The space constraints associated with heavy-duty high power density engines
are further illustrated with reference to FIG. 2, which shows the reduced
diameter bore 10 from the top. In FIG. 2, the fuel injector 12 shares the
area directly above the cylinder bore 10 with two pairs of valve
assemblies 14, 16 (two intake and two exhaust valves). Again, because the
valve assemblies 14, 16 and the fuel injector 12 extend generally
perpendicular to the cross-sectional area of the cylinder bore 10, the
area allowed for each valve assembly 14, 16 is severely constrained. As
may be appreciated, it is not practical to reduce the size of the fuel
injector 12. To enable the four valve assemblies 14, 16 and the fuel
injector 12 to fit within the allocated space above each cylinder bore 10,
the corresponding cross-sectional area of the valve assemblies 14, 16 must
be reduced.
One valve assembly, corresponding either to an intake valve 14 or an
exhaust valve 16, is shown in FIG. 3. For purposes of the following
description, the valve assembly in FIG. 3 will be referred to as an intake
valve 14, but it should be understood that the following description
applies to exhaust valves as well.
In general, the components that most contribute to the cross-sectional area
of the valve assembly 14 include a valve stem 20, a valve guide 22, and a
valve spring 24. In addition, the valve assembly further includes a valve
stem seal 26 and a valve stem seal retainer 28. When assembled, the valve
stem 20 is seated in and surrounded by the annular valve guide 22. In
reducing the cross-sectional area of the valve assembly 14, it is
generally not possible to reduce the outer diameter of the valve stem 20
for structural reasons. Instead, reducing the outer diameter of both the
valve guide 22 and the valve spring 24 achieves most of the
cross-sectional area reduction. However, reducing the outer diameter of
the valve guide 22 results in a relatively thin-walled valve guide. It is
possible that the length of the valve guide 22 might be increased to
provide effective support for the valve stem 20. Unfortunately, increasing
the length of the valve guide 22 results in more of the valve guide
projecting above the engine head, which would require a deeper stamping
operation to fabricate the valve stem seal retainer 28. Even if the length
of the valve guide 22 is not increased, however, it is relatively
difficult for the valve stem seal 26 to remain in constant contact with
the outer circumference 30 of the valve stem 20, and also with the top
portion 32 of the valve guide 22 while at the same time remaining free
from interference from the valve spring 24. As seen in FIG. 3, the valve
stem seal 26 is supported by the valve stem seal retainer 28. Generally,
when the valve guide 22 projects upwardly a relatively large amount, the
valve stem seal retainer 28 includes at least two pieces, including an
upper portion for fixing the valve stem seal in place and a lower portion
for preventing migration of the upper portion when the valve stem 20
reciprocates during engine operation. The lower portion may also include a
flange for supporting a lower end of the valve spring 24.

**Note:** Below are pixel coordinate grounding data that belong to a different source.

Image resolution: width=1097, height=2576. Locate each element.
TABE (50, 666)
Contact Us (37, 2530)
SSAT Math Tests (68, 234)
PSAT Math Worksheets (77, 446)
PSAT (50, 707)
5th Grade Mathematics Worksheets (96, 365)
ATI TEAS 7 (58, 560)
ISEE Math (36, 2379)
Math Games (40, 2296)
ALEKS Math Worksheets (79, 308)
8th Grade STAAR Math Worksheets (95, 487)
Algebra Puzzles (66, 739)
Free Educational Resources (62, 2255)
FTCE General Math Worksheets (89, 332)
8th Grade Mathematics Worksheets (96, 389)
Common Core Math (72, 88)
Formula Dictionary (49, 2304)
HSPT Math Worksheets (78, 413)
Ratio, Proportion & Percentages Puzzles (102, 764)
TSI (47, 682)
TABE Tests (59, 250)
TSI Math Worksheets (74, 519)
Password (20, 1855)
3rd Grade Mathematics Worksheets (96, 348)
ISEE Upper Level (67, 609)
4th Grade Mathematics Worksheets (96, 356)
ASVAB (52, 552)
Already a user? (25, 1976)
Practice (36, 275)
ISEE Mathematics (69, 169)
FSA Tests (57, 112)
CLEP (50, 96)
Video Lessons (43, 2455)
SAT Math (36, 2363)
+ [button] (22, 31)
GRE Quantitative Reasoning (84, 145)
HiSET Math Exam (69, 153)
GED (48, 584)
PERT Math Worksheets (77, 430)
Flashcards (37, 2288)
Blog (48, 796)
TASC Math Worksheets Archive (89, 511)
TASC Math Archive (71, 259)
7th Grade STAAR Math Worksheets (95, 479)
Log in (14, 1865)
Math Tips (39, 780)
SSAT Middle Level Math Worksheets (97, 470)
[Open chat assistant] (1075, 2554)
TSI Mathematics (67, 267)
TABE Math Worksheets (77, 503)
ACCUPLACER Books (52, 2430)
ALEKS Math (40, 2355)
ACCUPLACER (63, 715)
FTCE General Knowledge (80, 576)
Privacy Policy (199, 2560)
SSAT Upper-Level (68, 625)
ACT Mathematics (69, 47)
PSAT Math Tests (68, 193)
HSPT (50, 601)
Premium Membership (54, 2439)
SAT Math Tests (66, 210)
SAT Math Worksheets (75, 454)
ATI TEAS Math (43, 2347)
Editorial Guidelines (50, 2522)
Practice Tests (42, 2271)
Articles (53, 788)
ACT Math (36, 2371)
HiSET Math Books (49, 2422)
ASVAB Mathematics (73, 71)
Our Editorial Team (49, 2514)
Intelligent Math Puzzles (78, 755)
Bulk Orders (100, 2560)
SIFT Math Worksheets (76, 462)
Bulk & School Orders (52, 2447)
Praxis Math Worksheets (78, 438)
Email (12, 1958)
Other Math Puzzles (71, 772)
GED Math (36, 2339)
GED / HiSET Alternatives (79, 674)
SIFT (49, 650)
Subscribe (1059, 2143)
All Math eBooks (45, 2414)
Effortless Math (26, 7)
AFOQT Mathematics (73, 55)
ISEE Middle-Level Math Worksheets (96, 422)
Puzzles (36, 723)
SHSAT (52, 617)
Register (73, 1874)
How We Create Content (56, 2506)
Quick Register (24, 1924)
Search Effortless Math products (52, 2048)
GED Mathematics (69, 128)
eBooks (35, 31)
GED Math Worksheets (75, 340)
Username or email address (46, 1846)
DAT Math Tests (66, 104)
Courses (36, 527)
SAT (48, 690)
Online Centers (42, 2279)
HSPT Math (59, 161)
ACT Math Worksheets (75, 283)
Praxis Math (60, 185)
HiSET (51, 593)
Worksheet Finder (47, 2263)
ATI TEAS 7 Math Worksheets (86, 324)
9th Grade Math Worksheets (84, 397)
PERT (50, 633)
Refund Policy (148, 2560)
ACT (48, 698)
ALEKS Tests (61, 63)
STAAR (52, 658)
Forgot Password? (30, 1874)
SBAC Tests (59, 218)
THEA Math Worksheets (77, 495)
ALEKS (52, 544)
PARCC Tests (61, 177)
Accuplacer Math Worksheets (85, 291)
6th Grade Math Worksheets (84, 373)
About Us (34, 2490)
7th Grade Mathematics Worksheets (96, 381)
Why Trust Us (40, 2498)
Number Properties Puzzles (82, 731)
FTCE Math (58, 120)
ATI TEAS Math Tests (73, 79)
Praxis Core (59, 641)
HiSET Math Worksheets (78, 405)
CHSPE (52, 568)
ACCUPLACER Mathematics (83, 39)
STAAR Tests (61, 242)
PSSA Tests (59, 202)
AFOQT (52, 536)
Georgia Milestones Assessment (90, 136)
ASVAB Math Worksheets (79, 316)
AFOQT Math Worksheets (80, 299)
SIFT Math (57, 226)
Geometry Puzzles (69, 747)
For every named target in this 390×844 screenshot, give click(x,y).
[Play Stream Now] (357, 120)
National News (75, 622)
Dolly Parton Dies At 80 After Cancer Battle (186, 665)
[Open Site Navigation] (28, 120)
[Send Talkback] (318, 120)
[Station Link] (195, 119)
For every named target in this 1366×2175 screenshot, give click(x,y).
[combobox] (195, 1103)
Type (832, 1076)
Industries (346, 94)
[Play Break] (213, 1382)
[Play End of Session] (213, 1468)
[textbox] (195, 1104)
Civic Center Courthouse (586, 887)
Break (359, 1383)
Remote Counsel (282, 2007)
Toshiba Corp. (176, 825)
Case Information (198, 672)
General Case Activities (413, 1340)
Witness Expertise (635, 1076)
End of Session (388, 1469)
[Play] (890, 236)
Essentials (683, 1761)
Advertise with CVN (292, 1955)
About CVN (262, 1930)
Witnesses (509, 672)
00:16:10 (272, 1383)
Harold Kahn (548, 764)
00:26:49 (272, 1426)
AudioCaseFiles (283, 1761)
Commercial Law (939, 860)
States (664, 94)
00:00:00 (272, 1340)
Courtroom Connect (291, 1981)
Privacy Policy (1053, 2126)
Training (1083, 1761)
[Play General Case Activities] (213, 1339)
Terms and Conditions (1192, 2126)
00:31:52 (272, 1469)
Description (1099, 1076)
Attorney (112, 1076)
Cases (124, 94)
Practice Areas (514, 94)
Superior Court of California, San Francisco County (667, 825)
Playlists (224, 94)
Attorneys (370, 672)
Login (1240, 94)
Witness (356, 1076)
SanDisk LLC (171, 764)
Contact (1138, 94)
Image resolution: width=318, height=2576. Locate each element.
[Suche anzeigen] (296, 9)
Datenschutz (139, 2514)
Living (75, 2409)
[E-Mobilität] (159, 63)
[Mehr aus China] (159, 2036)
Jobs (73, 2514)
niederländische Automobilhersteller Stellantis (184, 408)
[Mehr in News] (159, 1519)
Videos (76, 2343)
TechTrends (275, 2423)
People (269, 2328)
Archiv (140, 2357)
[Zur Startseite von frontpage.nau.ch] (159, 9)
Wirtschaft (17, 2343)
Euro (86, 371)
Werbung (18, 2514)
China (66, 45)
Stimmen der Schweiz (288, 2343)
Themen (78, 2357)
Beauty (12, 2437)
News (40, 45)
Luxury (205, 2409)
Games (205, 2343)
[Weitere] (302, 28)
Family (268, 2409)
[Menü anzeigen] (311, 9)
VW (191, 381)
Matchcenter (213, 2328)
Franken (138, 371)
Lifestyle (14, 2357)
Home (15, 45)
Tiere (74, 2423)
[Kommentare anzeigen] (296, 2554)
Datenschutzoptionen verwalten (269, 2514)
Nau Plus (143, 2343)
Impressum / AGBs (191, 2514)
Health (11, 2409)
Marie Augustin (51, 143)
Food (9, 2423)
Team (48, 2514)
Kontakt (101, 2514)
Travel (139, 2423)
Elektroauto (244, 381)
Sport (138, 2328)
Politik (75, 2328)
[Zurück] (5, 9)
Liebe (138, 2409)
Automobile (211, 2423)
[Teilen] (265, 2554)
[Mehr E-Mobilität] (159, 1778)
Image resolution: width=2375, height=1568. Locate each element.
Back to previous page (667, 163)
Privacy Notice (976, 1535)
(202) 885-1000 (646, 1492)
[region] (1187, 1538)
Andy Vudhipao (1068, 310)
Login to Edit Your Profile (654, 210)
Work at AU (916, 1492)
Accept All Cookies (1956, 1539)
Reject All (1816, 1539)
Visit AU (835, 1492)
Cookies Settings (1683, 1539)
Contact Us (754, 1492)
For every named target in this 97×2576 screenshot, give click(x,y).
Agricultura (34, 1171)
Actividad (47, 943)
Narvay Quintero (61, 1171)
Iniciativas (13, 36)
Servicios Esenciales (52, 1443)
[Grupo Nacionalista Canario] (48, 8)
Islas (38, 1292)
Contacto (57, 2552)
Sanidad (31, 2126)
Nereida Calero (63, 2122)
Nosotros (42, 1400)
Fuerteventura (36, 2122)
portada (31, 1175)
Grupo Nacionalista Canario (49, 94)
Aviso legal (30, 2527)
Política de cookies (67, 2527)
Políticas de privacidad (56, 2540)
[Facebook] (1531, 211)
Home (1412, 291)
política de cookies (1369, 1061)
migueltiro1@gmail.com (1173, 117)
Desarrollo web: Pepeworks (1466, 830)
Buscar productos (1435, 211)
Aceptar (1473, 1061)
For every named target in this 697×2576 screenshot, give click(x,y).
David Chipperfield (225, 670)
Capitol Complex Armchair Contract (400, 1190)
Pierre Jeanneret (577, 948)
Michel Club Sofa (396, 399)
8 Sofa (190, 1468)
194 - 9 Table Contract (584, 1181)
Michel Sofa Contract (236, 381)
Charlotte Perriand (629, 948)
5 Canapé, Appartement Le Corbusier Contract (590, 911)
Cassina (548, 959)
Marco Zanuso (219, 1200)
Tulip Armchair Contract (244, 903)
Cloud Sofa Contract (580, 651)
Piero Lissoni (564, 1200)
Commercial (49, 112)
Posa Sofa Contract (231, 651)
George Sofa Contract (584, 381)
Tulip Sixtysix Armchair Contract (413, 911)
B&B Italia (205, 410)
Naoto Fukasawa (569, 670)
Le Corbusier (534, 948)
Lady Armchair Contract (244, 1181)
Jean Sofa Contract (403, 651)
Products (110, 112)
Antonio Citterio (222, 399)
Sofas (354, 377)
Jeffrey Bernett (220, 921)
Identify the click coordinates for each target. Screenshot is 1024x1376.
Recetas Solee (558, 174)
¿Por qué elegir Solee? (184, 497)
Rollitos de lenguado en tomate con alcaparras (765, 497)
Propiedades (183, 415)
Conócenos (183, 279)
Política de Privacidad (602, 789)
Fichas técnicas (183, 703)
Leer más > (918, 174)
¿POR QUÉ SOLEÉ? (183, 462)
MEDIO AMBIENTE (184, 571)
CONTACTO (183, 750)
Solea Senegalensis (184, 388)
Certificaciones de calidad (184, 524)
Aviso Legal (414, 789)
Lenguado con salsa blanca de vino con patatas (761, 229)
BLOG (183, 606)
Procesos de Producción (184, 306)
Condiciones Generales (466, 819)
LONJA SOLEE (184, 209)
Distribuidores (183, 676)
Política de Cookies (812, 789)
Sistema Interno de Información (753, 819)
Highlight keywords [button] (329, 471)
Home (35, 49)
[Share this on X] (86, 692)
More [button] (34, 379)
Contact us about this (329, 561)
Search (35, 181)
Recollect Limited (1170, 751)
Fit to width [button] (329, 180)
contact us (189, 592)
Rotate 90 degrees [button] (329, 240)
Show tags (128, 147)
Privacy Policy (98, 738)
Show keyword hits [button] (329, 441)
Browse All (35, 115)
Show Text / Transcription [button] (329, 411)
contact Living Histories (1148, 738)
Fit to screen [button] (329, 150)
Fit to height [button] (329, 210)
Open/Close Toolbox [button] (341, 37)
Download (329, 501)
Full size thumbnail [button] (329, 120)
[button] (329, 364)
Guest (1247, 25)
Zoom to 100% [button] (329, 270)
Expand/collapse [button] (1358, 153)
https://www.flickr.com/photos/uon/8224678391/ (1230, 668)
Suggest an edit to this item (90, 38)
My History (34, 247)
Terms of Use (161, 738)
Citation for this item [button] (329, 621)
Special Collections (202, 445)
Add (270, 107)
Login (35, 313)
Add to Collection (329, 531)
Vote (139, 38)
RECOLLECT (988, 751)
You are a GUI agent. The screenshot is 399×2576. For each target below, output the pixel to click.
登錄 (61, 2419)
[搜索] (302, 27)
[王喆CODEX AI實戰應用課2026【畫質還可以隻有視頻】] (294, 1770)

However, a multiple piece valve stem seal is inappropriate when
cross-sectional area of the valve assembly is critical. Instead, according
to the present invention, an annular integral valve stem seal retainer 28
is shown having upper and lower portions 34, 36 respectively. The upper
portion 34 of the valve stem seal retainer 28 supports and is bonded to
the elastomeric valve stem seal 26 along an outer circumference 38
thereof. The inner diameter D.sub.1 of the retainer upper portion 34 is
less than the inner diameter D.sub.2 of the retainer lower portion 36 so
that the valve stem seal 26 is firmly biased radially inwardly to make
contact with the outer circumference 30 of the valve stem 20. The lower
portion 36 of the valve stem seal retainer 28 further includes a radially
outwardly projecting annular flange 40 that acts to locate the retainer 28
against the upper surface 42 of the cylinder head 44. An upper surface 46
of the flange 40 acts as a seat for a lower end of the valve spring 24. By
including the flange 40 with the valve stem seal retainer 28, the valve
seal may be fabricated and installed as a single subassembly comprising
the valve stem seal 26, the valve stem seal retainer 28, and the spring
24. The sealing subassembly is easier to install, especially given the
space constraints above the cylinder bore as described above.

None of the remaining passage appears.